==== Data records ====
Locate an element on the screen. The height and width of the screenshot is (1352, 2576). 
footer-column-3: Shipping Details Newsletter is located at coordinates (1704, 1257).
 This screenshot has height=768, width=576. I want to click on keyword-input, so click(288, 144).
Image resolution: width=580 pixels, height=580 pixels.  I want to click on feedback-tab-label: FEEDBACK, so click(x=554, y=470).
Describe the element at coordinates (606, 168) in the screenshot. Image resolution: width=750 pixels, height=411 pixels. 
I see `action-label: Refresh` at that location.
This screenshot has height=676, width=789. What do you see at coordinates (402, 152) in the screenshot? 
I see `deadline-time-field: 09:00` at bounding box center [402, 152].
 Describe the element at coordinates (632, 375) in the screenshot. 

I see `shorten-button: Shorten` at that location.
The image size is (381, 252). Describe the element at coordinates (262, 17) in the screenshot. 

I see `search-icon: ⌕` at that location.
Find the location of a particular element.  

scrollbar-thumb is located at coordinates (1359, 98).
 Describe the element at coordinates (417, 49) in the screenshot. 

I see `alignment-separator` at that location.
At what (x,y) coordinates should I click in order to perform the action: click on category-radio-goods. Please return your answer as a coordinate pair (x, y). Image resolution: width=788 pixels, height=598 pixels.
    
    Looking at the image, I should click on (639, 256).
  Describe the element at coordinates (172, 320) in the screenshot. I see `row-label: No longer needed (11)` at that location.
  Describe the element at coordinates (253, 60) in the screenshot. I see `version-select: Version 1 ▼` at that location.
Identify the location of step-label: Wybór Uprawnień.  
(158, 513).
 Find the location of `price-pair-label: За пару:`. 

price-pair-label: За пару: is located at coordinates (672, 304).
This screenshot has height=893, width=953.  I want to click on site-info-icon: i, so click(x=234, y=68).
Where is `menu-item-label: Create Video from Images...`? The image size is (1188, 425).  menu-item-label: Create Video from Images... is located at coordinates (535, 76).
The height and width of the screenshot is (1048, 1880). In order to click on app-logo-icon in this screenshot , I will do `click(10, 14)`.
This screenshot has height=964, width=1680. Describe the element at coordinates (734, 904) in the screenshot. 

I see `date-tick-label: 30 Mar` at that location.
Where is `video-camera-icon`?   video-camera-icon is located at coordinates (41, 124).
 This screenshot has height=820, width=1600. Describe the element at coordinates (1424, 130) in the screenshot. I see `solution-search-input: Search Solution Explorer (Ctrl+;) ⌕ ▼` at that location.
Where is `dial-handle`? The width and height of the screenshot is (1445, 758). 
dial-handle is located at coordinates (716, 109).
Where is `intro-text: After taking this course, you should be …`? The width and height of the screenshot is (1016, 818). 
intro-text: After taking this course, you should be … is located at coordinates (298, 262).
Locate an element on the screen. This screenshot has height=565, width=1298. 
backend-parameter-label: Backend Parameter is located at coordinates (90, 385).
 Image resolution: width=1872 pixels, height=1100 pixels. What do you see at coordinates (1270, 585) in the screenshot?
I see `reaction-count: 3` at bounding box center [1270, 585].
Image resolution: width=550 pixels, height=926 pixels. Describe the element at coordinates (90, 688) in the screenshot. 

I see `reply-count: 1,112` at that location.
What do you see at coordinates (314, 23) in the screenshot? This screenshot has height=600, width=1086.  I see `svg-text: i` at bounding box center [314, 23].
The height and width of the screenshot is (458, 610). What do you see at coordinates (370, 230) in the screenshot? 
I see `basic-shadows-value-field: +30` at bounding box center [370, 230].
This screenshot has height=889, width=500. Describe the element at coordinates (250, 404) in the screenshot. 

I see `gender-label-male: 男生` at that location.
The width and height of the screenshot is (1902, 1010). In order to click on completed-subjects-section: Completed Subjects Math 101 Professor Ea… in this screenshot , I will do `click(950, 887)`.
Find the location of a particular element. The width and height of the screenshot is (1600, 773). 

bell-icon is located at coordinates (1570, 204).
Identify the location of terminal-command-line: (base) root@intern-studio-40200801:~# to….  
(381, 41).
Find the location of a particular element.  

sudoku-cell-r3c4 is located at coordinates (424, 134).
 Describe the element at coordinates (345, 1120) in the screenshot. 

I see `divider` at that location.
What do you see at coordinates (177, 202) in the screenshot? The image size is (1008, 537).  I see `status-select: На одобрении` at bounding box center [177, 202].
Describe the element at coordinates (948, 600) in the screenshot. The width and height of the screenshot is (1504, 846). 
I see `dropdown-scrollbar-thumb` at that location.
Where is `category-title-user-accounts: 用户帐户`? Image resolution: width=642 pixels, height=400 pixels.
====
Aim of the exercise ▸
Copy all of the records above word for word, keeping every line as it appears.

Expected answer ▸
Locate an element on the screen. The height and width of the screenshot is (1352, 2576). 
footer-column-3: Shipping Details Newsletter is located at coordinates (1704, 1257).
 This screenshot has height=768, width=576. I want to click on keyword-input, so click(288, 144).
Image resolution: width=580 pixels, height=580 pixels.  I want to click on feedback-tab-label: FEEDBACK, so click(x=554, y=470).
Describe the element at coordinates (606, 168) in the screenshot. Image resolution: width=750 pixels, height=411 pixels. 
I see `action-label: Refresh` at that location.
This screenshot has height=676, width=789. What do you see at coordinates (402, 152) in the screenshot? 
I see `deadline-time-field: 09:00` at bounding box center [402, 152].
 Describe the element at coordinates (632, 375) in the screenshot. 

I see `shorten-button: Shorten` at that location.
The image size is (381, 252). Describe the element at coordinates (262, 17) in the screenshot. 

I see `search-icon: ⌕` at that location.
Find the location of a particular element.  

scrollbar-thumb is located at coordinates (1359, 98).
 Describe the element at coordinates (417, 49) in the screenshot. 

I see `alignment-separator` at that location.
At what (x,y) coordinates should I click in order to perform the action: click on category-radio-goods. Please return your answer as a coordinate pair (x, y). Image resolution: width=788 pixels, height=598 pixels.
    
    Looking at the image, I should click on (639, 256).
  Describe the element at coordinates (172, 320) in the screenshot. I see `row-label: No longer needed (11)` at that location.
  Describe the element at coordinates (253, 60) in the screenshot. I see `version-select: Version 1 ▼` at that location.
Identify the location of step-label: Wybór Uprawnień.  
(158, 513).
 Find the location of `price-pair-label: За пару:`. 

price-pair-label: За пару: is located at coordinates (672, 304).
This screenshot has height=893, width=953.  I want to click on site-info-icon: i, so click(x=234, y=68).
Where is `menu-item-label: Create Video from Images...`? The image size is (1188, 425).  menu-item-label: Create Video from Images... is located at coordinates (535, 76).
The height and width of the screenshot is (1048, 1880). In order to click on app-logo-icon in this screenshot , I will do `click(10, 14)`.
This screenshot has height=964, width=1680. Describe the element at coordinates (734, 904) in the screenshot. 

I see `date-tick-label: 30 Mar` at that location.
Where is `video-camera-icon`?   video-camera-icon is located at coordinates (41, 124).
 This screenshot has height=820, width=1600. Describe the element at coordinates (1424, 130) in the screenshot. I see `solution-search-input: Search Solution Explorer (Ctrl+;) ⌕ ▼` at that location.
Where is `dial-handle`? The width and height of the screenshot is (1445, 758). 
dial-handle is located at coordinates (716, 109).
Where is `intro-text: After taking this course, you should be …`? The width and height of the screenshot is (1016, 818). 
intro-text: After taking this course, you should be … is located at coordinates (298, 262).
Locate an element on the screen. This screenshot has height=565, width=1298. 
backend-parameter-label: Backend Parameter is located at coordinates (90, 385).
 Image resolution: width=1872 pixels, height=1100 pixels. What do you see at coordinates (1270, 585) in the screenshot?
I see `reaction-count: 3` at bounding box center [1270, 585].
Image resolution: width=550 pixels, height=926 pixels. Describe the element at coordinates (90, 688) in the screenshot. 

I see `reply-count: 1,112` at that location.
What do you see at coordinates (314, 23) in the screenshot? This screenshot has height=600, width=1086.  I see `svg-text: i` at bounding box center [314, 23].
The height and width of the screenshot is (458, 610). What do you see at coordinates (370, 230) in the screenshot? 
I see `basic-shadows-value-field: +30` at bounding box center [370, 230].
This screenshot has height=889, width=500. Describe the element at coordinates (250, 404) in the screenshot. 

I see `gender-label-male: 男生` at that location.
The width and height of the screenshot is (1902, 1010). In order to click on completed-subjects-section: Completed Subjects Math 101 Professor Ea… in this screenshot , I will do `click(950, 887)`.
Find the location of a particular element. The width and height of the screenshot is (1600, 773). 

bell-icon is located at coordinates (1570, 204).
Identify the location of terminal-command-line: (base) root@intern-studio-40200801:~# to….  
(381, 41).
Find the location of a particular element.  

sudoku-cell-r3c4 is located at coordinates (424, 134).
 Describe the element at coordinates (345, 1120) in the screenshot. 

I see `divider` at that location.
What do you see at coordinates (177, 202) in the screenshot? The image size is (1008, 537).  I see `status-select: На одобрении` at bounding box center [177, 202].
Describe the element at coordinates (948, 600) in the screenshot. The width and height of the screenshot is (1504, 846). 
I see `dropdown-scrollbar-thumb` at that location.
Where is `category-title-user-accounts: 用户帐户`? Image resolution: width=642 pixels, height=400 pixels.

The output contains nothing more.